Have you ever noticed a difference between the kinds of conversations that go on before church & the ones that happen after church?
Before church, conversations feel forced & awkward, and all surface-level.
"How are you doing?"
"Pretty good... you?"
Just "How're ya doin'." We might move on to talk about the weather if we're really scraping the bottom of the barrel of subjects to address. But we beware of going too in-depth for fear of the beginning of worship interfering with our conversation.
And after our awkward hello's, we then go stake out our seats. It's like making sure you have a good spot in the movie theater. The folks who get there early really just want to make sure that they have a nice seat before the show starts.
After church, however, people feel more loose. The tension that something important is about to start in a couple of minutes isn't hanging over everyone in the place. People hang out, have longer conversations, play with each other's babies, and generally shoot the breeze for as long as they want.
By and large, however, I've noticed in my congregation that folks are either one or the other. The early-to-church folks will fraternize with the other early folks. But within 5 minutes of the end of that closing prayer, they're off. If ever I'm standing by the door, they can't wait to get by me. They might as well say, "Outta my way -- I got some sinnin' to go do." However, the after-church-loiterers are usually the same folks that have a hard time getting to church on time. Once church is over, however, they're not in a hurry to take off -- in fact, they might stay all night if they didn't have to go to work the next day & get the kids ready for bed and school the next day.

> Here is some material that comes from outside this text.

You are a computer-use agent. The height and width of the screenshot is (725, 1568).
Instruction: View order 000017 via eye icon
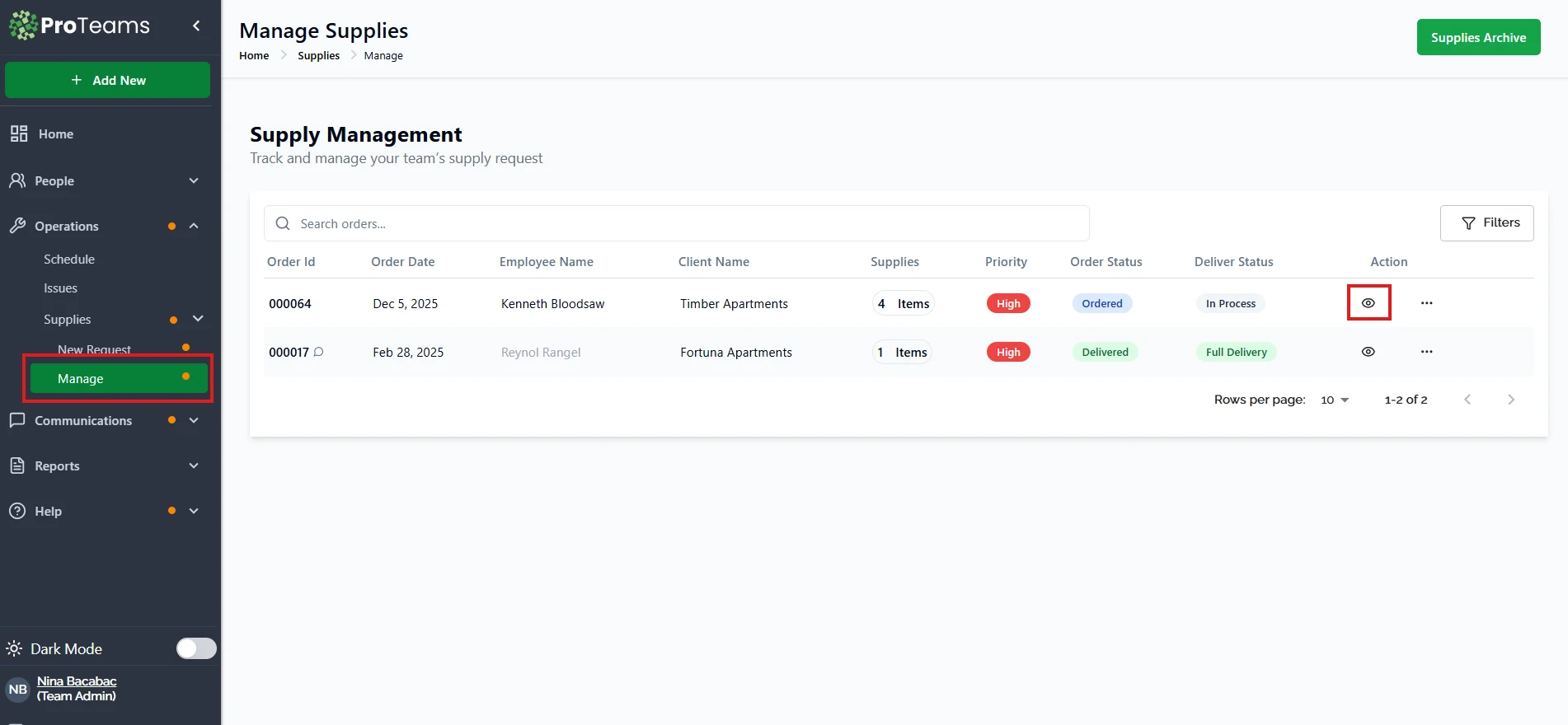[x=1368, y=352]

One of the challenges of preaching, to me, is that I have to be both. I don't have the luxury of showing up early & then quickly scurrying away after my "performance." And it looks really bad if I come rushing in to the auditorium only a couple of minutes before the first song.
And I can't play favorites with one group or the other. If I'm not locking up the building with somebody else from the congregation, people may give me a surprised, "Oh!... Goodbye then" as I walk out the door earlier than they do. And if I'm not at the building at least 15 minutes before the hour, the early-to-church time-sticklers tend to give me a colder shoulder. I imagine it's because I'm not giving them their due "pre-show glad-handing."
(There's another word I thought of to describe this part of ministry, but it is blatantly off color. I'm sure you can figure it out. Rhymes with "doorway." Oh, and the standing by the door while folks file out... I might as well be smoking a cigarette & asking them, "Was it good for you?")
Anyway, I've learned it's just better if I'm the one unlocking the door before church & locking it up when it's time to go home.